§ **Exercise task**: Rewrite the items below, swapping "screenshot" for "screen capture" and keeping everything else unchanged. Leave the pictures out of your answer.

──────── Material to process

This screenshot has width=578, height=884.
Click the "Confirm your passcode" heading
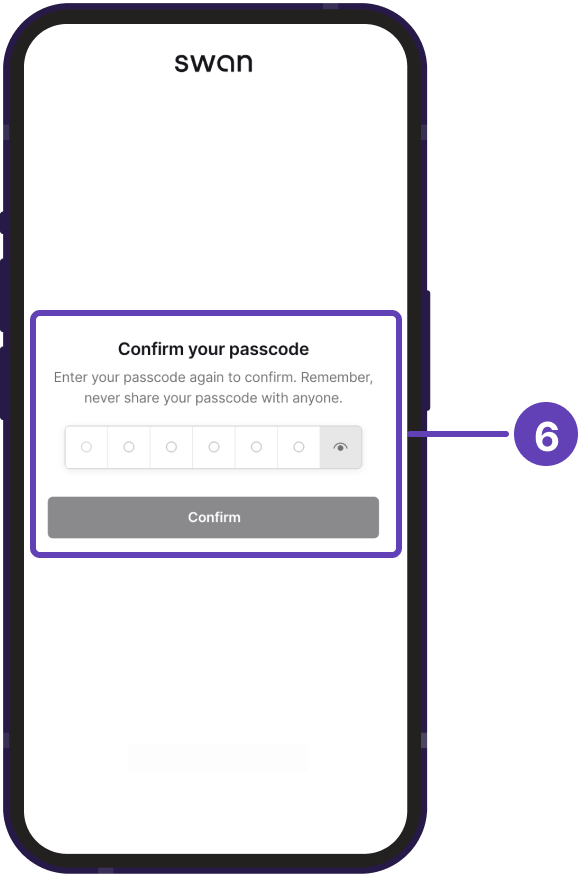[214, 349]
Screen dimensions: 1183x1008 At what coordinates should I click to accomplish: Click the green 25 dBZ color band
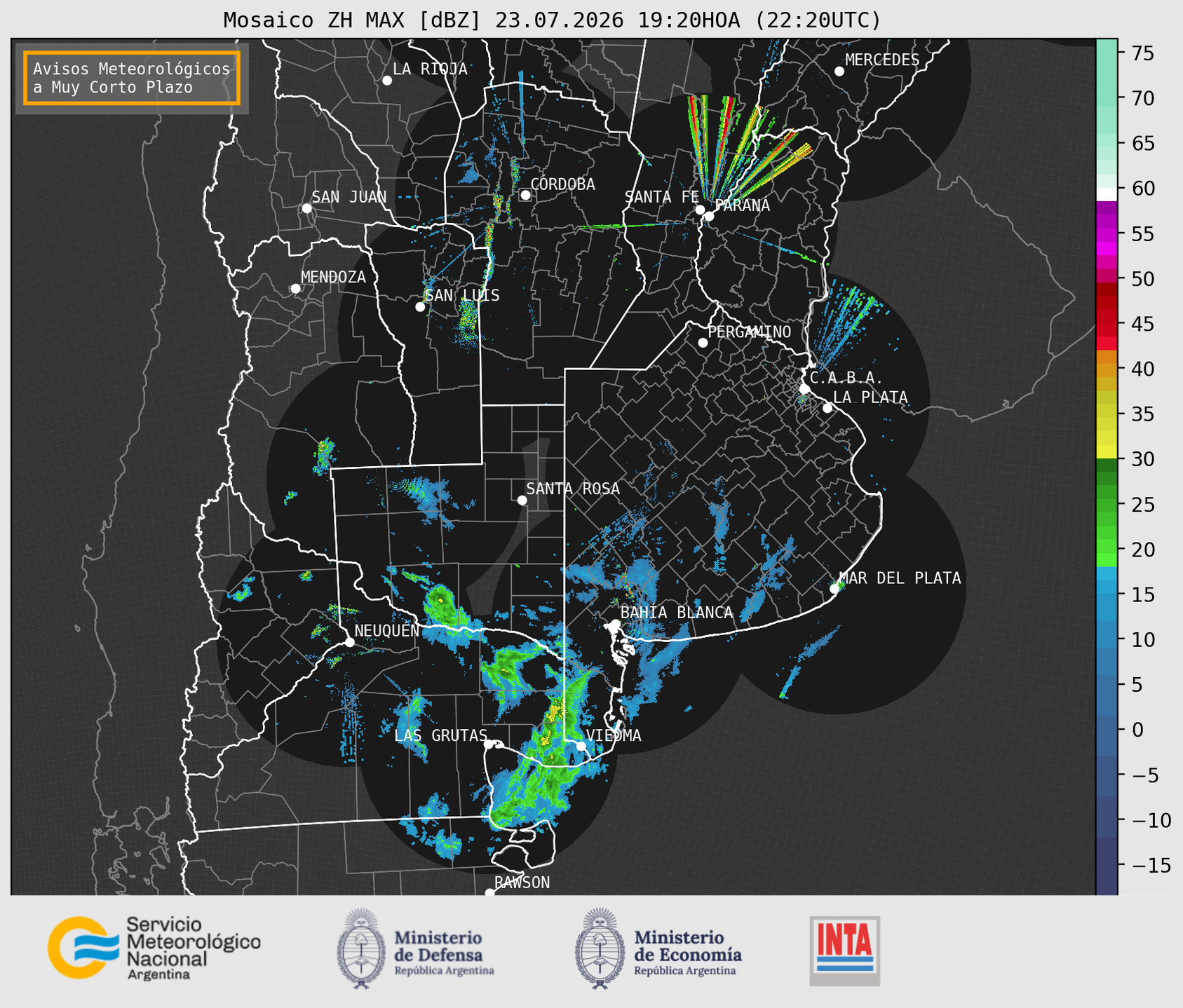point(1107,505)
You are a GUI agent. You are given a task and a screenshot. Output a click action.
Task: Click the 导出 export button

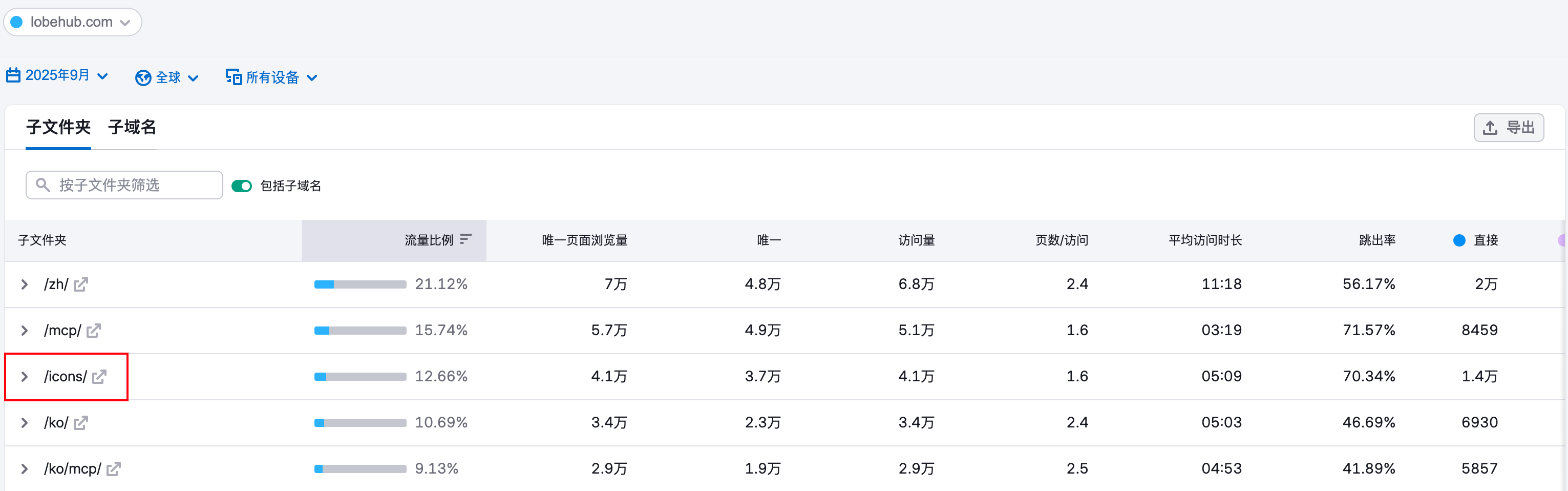coord(1509,128)
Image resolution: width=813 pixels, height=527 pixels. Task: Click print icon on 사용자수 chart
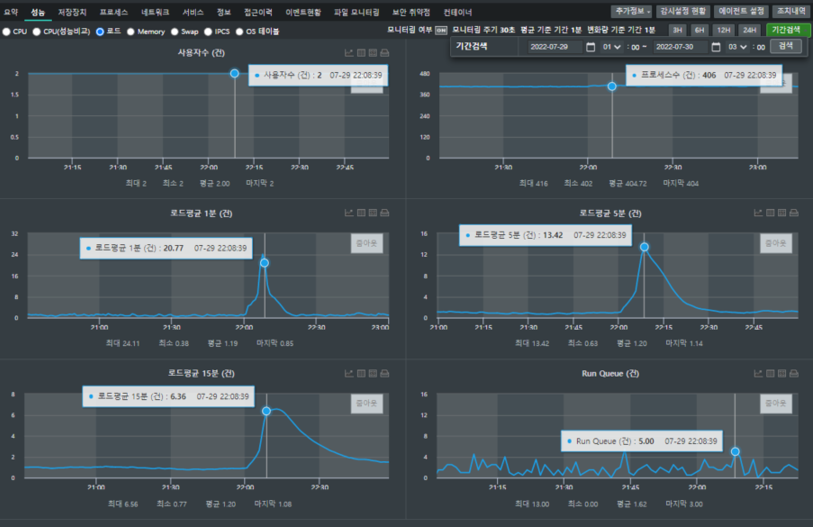point(385,53)
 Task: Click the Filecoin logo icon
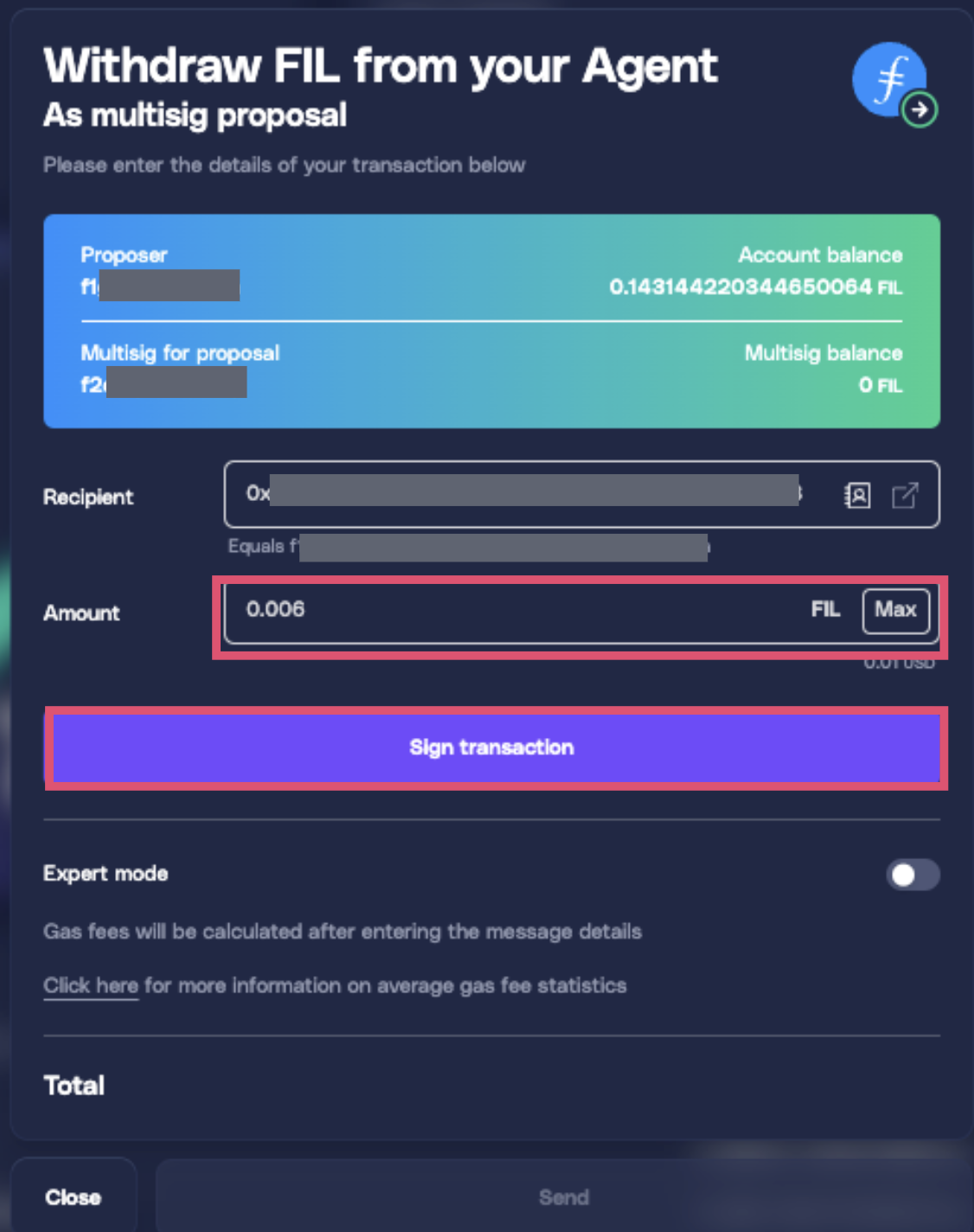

────────────────

§ **Answer for this exercise**:
This screen capture has width=578, height=884.
Click the "Confirm your passcode" heading
[214, 349]
Screen dimensions: 1183x1008 At what coordinates should I click to accomplish: Click the green 25 dBZ color band
point(1107,505)
You are a GUI agent. You are given a task and a screen capture. Output a click action.
Task: Click the 导出 export button

coord(1509,128)
Image resolution: width=813 pixels, height=527 pixels. Task: Click print icon on 사용자수 chart
point(385,53)
 Task: Click the Filecoin logo icon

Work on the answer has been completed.